- **DESCRIPTION OF THE TASK**
Look in the data below for the line that has "Viewport: 1212px width, 953px height.", then print exactly every line from there through the line that has "Task: Click the 'Set", leaving pictures out.

- **Dataset entries**
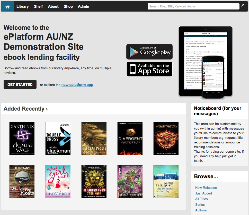This screenshot has width=249, height=215.
Task: Open the Library menu
Action: point(23,6)
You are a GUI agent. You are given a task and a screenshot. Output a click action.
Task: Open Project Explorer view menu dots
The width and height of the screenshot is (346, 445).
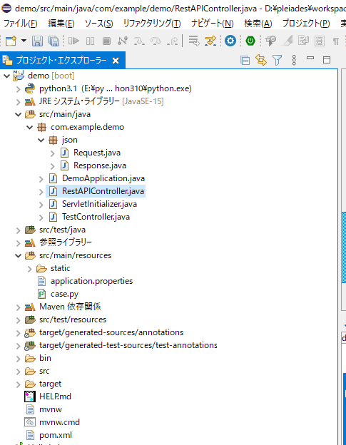[x=294, y=60]
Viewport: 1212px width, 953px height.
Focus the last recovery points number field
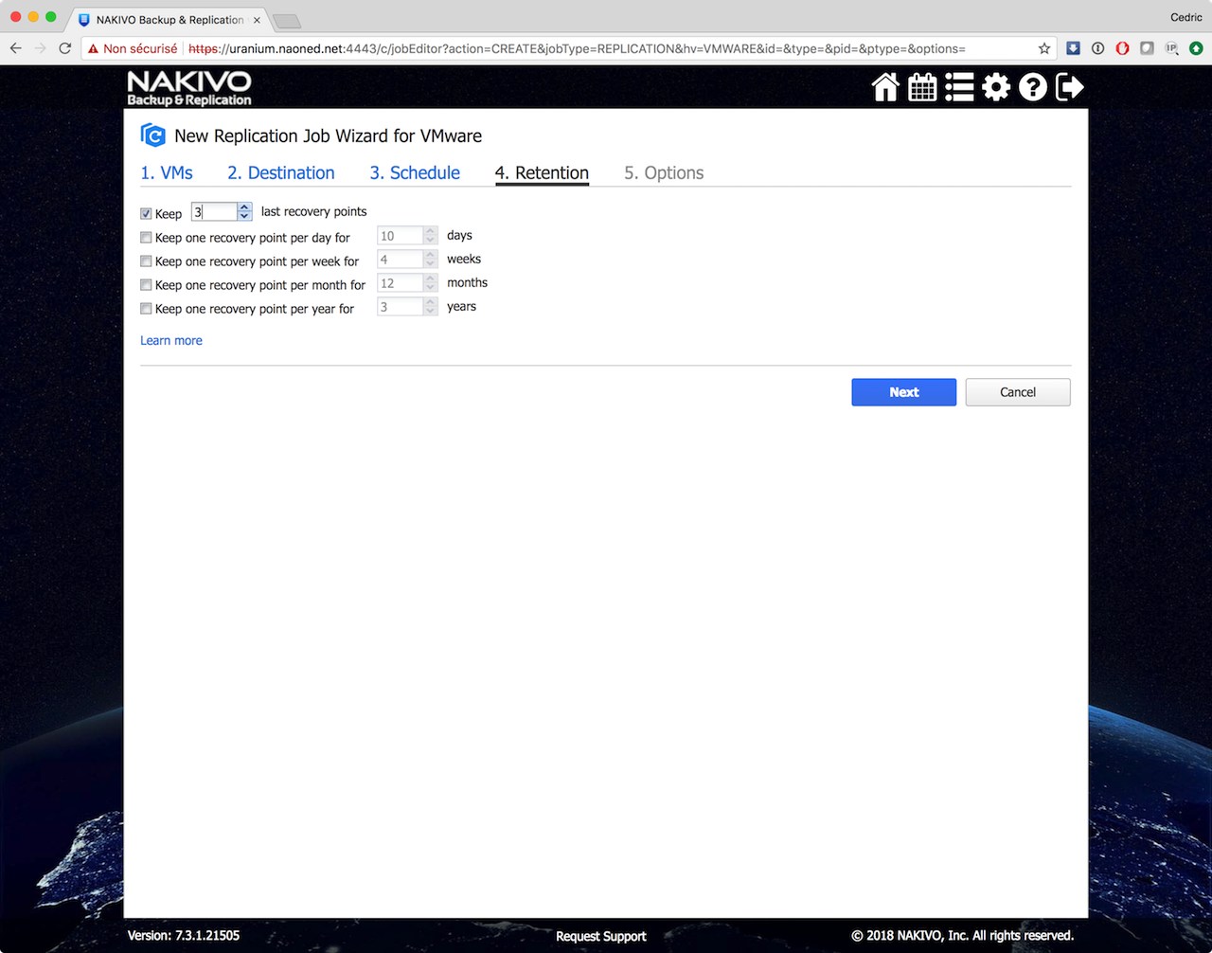coord(214,212)
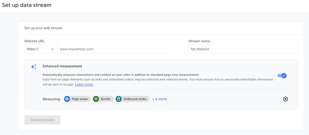Select the Scrolls chip

coord(103,99)
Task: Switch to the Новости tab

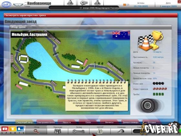Action: (x=67, y=122)
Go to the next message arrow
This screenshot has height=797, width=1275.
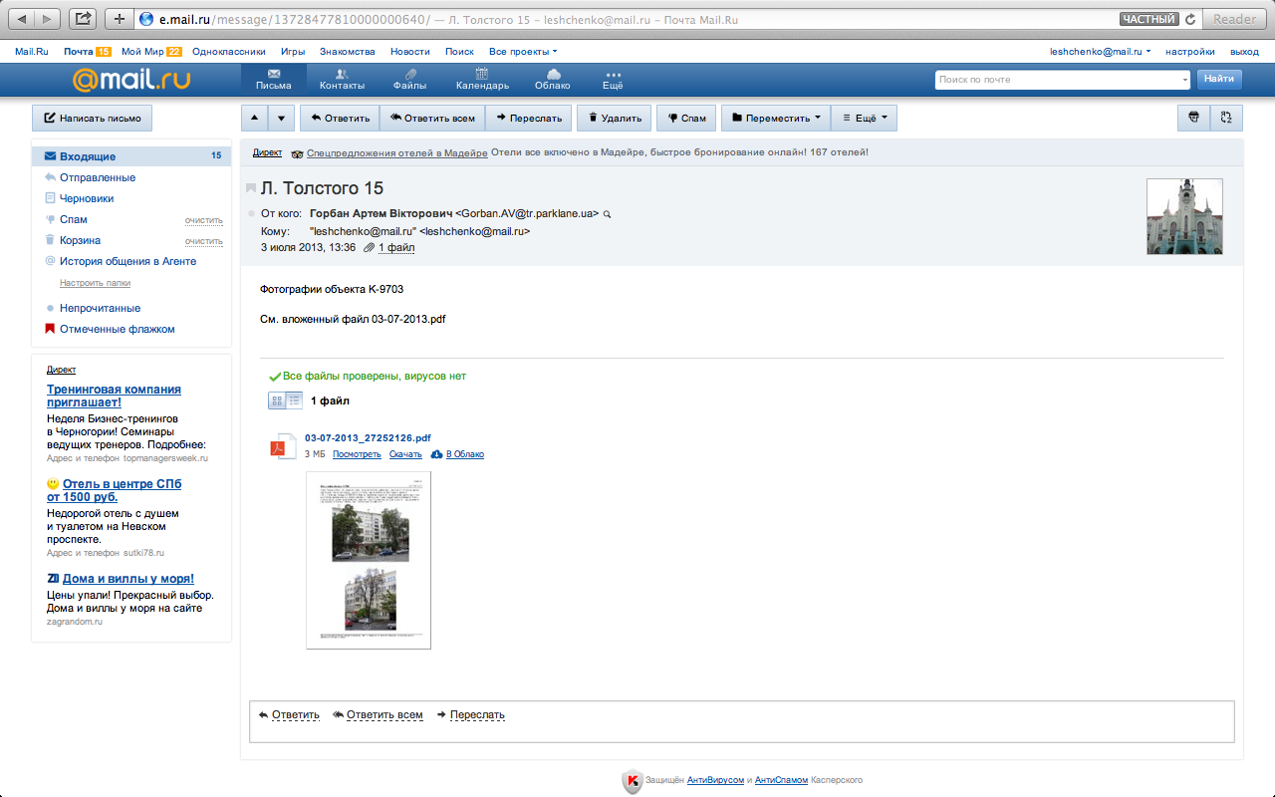pyautogui.click(x=281, y=118)
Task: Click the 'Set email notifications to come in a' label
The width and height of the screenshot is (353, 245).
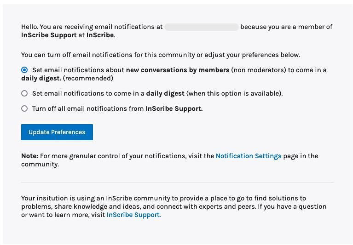Action: point(88,93)
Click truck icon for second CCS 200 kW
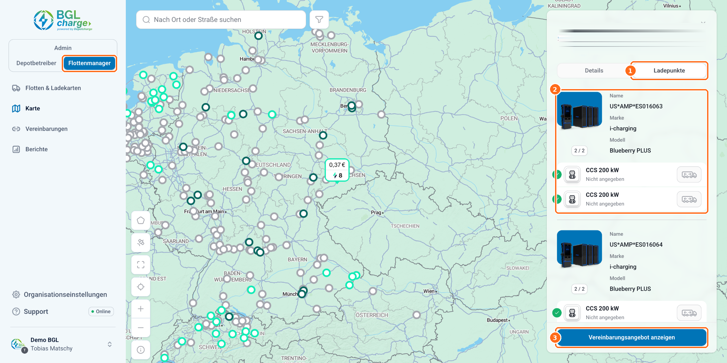The image size is (727, 363). (689, 199)
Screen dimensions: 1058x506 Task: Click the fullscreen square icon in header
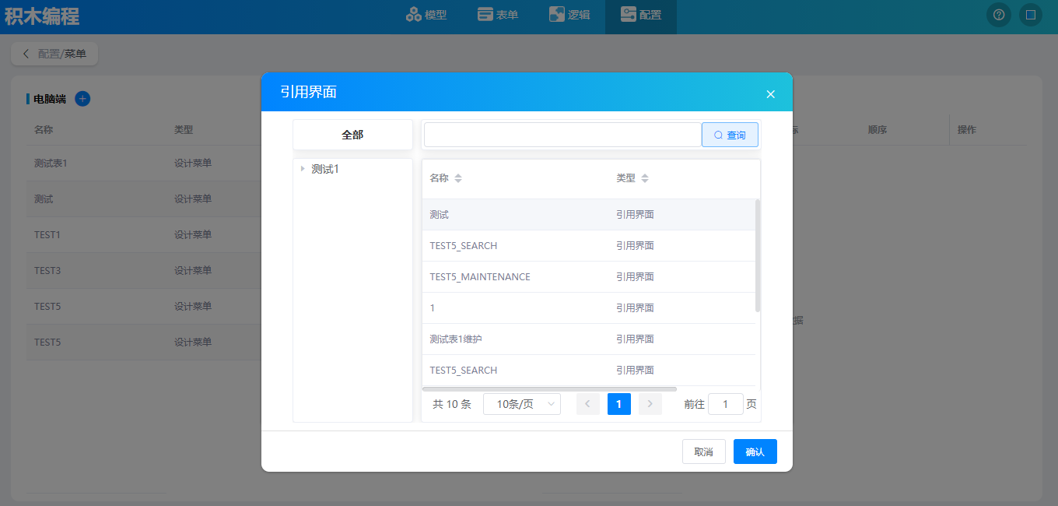point(1031,15)
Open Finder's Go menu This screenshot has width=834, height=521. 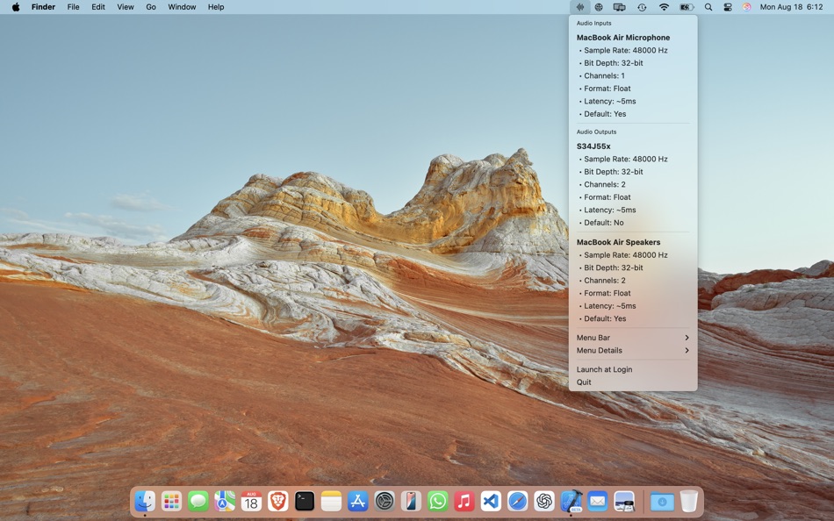pyautogui.click(x=150, y=6)
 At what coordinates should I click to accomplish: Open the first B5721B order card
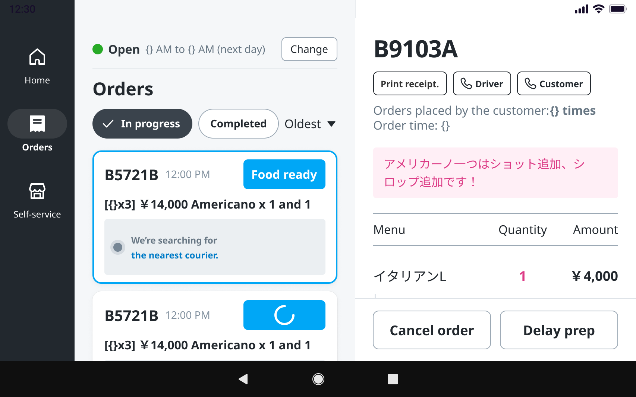click(x=215, y=217)
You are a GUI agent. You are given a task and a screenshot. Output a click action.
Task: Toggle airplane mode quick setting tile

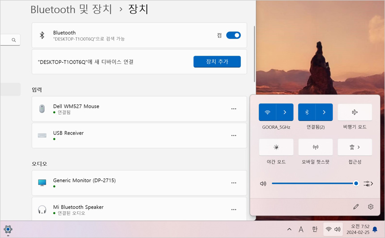point(355,112)
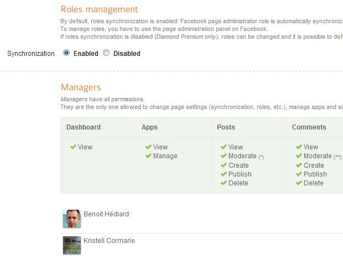Click the Dashboard column header
The height and width of the screenshot is (259, 343).
tap(84, 127)
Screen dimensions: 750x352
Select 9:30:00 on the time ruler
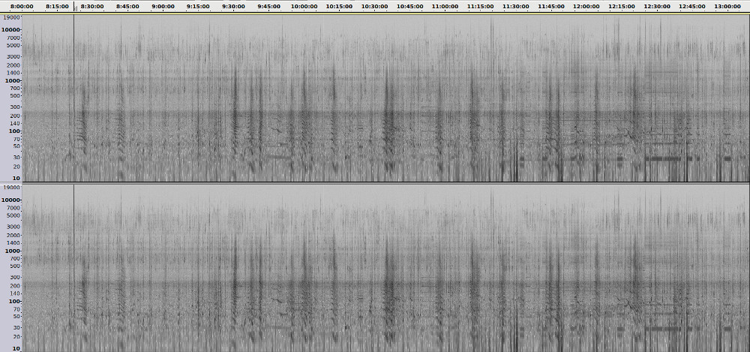tap(233, 6)
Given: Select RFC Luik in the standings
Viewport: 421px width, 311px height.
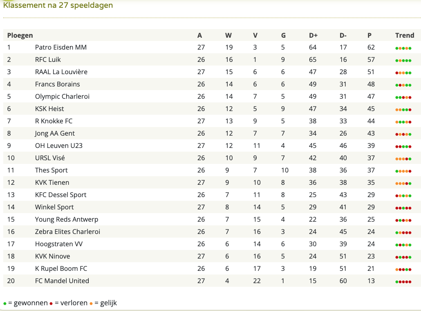Looking at the screenshot, I should (48, 59).
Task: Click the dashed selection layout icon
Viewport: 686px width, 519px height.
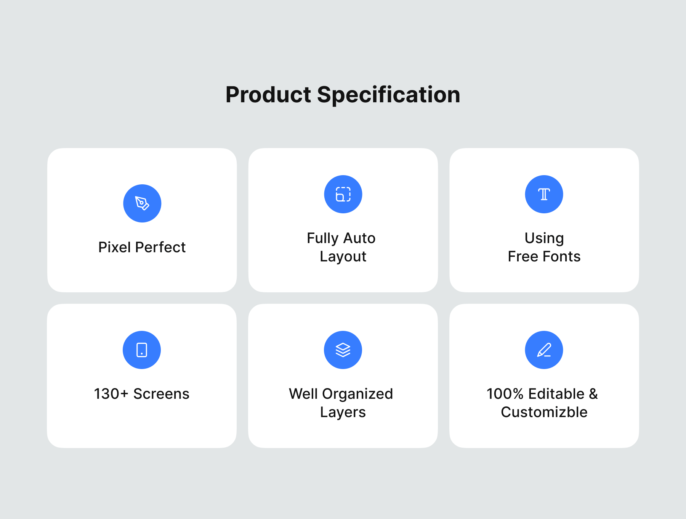Action: pos(343,194)
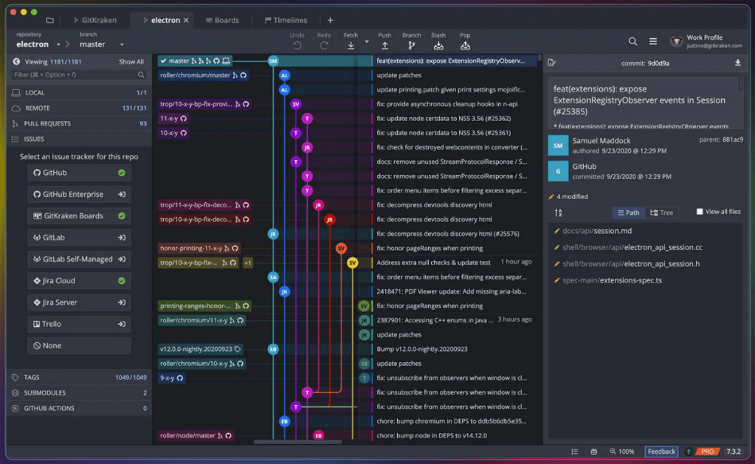Switch to the Boards tab
Screen dimensions: 755x464
(221, 20)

- **RESULT OF THIS EXERCISE**
Viewport: 1212px width, 953px height.
Focus the last recovery points number field
coord(214,212)
Select the Scrolls chip

coord(103,99)
Task: Switch to the Новости tab

Action: (x=67, y=122)
Go to the next message arrow
This screenshot has height=797, width=1275.
pyautogui.click(x=281, y=118)
Task: Click the 'Set email notifications to come in a' label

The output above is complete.